*** INPUT DATA Section Begins ***
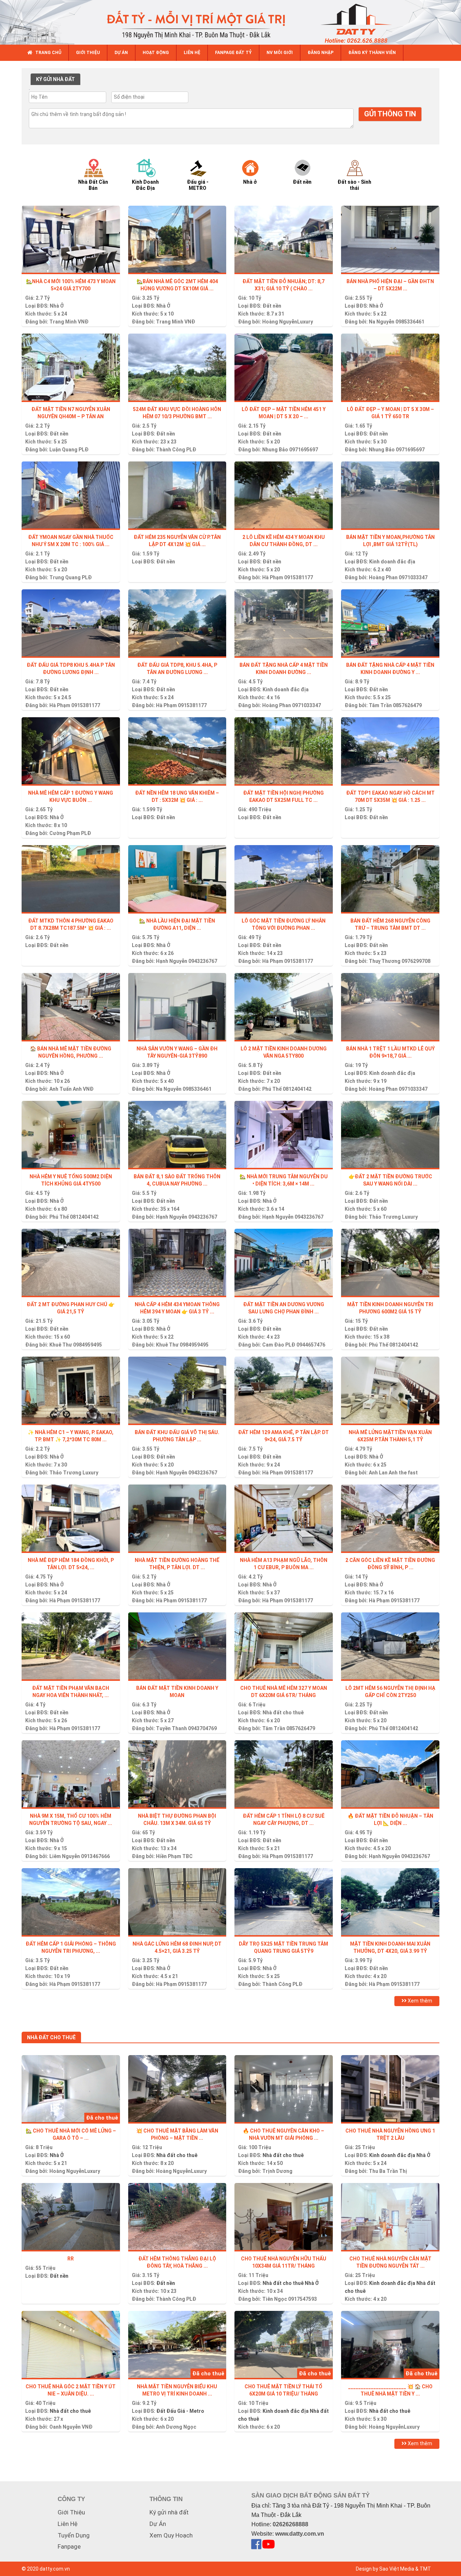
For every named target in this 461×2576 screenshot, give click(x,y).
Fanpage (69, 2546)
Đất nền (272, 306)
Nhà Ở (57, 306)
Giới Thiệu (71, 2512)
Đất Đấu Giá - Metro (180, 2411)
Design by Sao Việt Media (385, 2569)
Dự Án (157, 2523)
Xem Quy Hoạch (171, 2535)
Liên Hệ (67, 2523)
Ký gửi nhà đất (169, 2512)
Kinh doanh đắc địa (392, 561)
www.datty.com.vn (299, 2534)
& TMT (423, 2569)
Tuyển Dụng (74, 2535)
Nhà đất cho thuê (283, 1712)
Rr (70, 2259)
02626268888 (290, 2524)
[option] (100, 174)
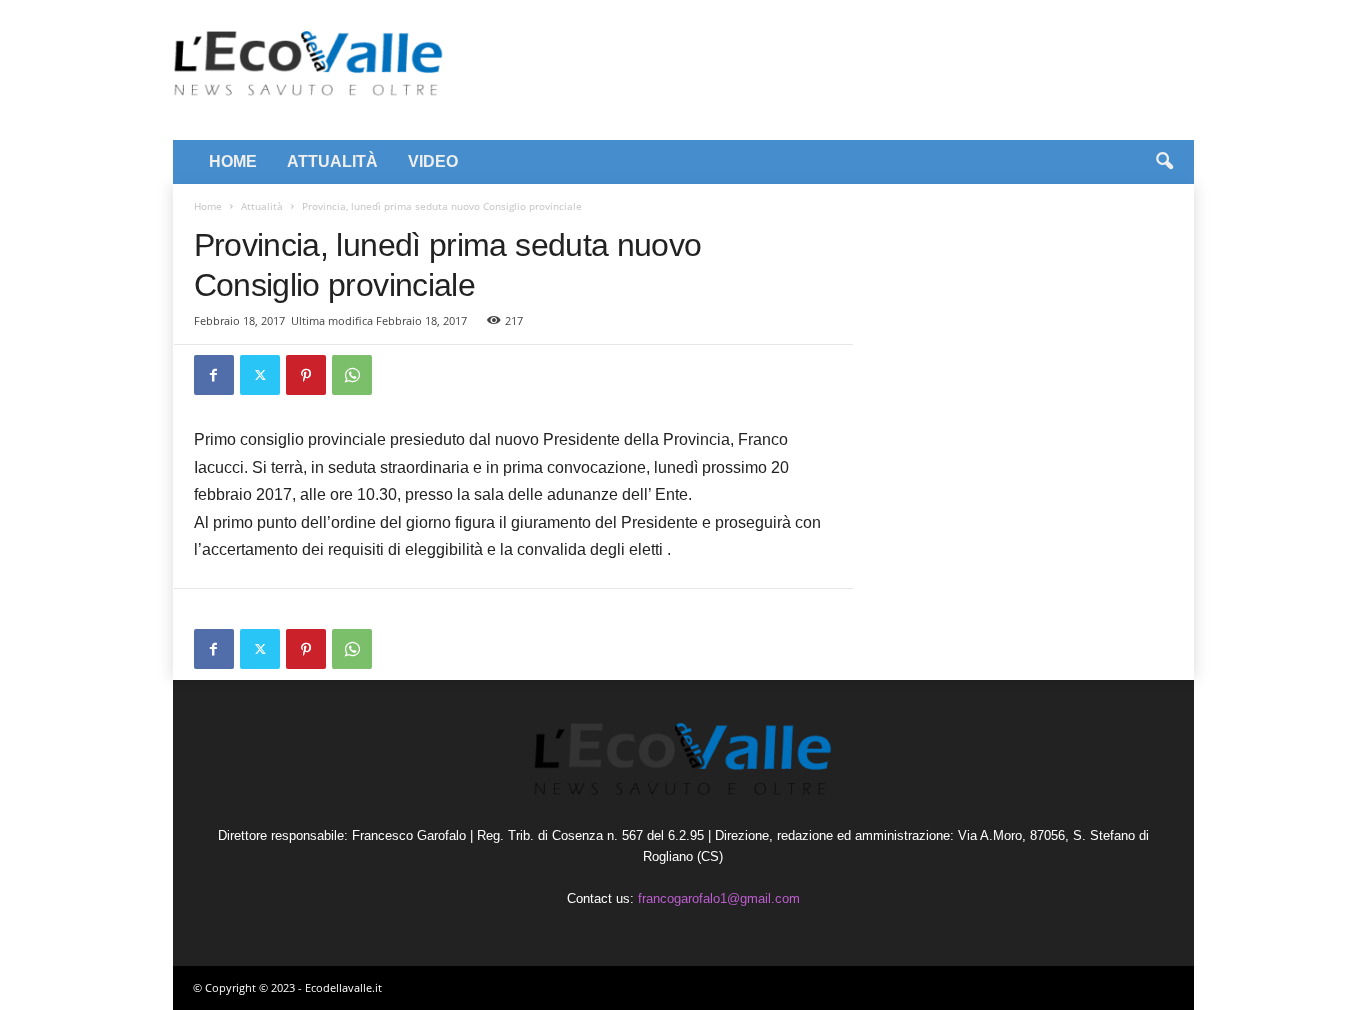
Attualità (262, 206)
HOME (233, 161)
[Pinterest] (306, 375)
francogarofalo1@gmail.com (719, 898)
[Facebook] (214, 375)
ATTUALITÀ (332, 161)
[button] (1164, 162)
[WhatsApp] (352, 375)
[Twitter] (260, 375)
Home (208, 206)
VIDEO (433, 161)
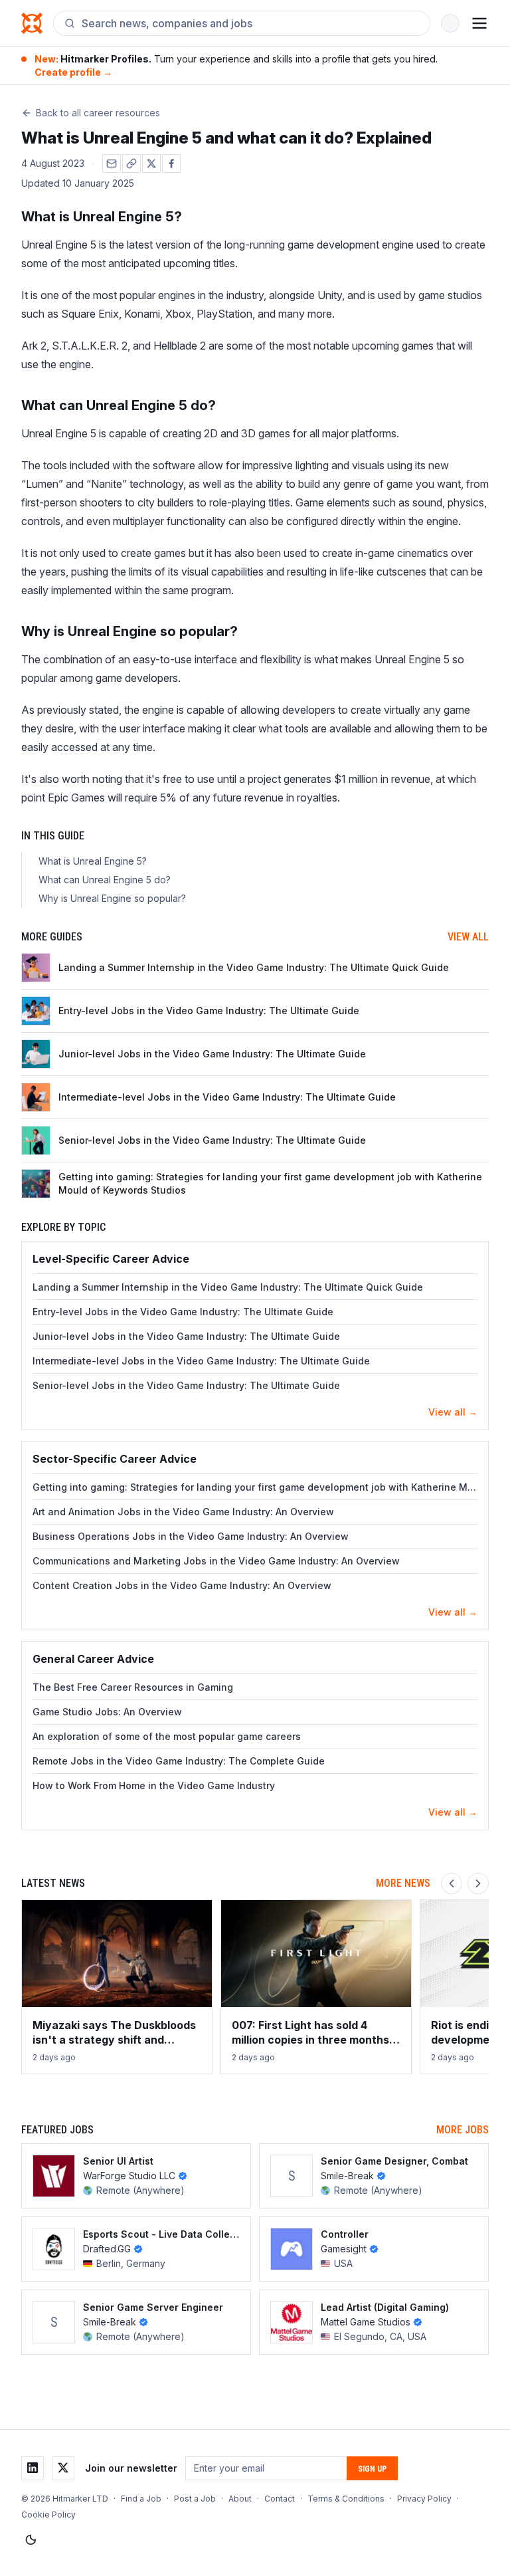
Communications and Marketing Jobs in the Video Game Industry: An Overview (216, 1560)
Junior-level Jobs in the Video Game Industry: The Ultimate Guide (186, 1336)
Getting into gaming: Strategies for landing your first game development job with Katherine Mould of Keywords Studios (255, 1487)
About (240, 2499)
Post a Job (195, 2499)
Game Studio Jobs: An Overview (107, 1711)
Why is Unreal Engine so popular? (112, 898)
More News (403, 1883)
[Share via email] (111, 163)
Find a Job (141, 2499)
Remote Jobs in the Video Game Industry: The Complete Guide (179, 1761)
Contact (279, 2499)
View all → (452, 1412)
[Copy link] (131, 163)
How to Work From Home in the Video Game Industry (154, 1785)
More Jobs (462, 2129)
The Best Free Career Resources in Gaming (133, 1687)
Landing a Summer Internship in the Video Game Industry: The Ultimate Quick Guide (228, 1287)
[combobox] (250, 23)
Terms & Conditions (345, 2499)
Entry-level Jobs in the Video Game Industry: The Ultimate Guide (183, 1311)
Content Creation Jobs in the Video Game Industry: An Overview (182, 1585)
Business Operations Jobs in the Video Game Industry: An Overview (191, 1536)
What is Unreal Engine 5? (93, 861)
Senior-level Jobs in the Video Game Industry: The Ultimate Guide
*** INPUT DATA Section Ends ***
YOUR INSTRUCTIONS:
Work through the records above. Copy every line with the string "Unreal".

TASK RESULT:
Why is Unreal Engine so popular? (112, 898)
What is Unreal Engine 5? (93, 861)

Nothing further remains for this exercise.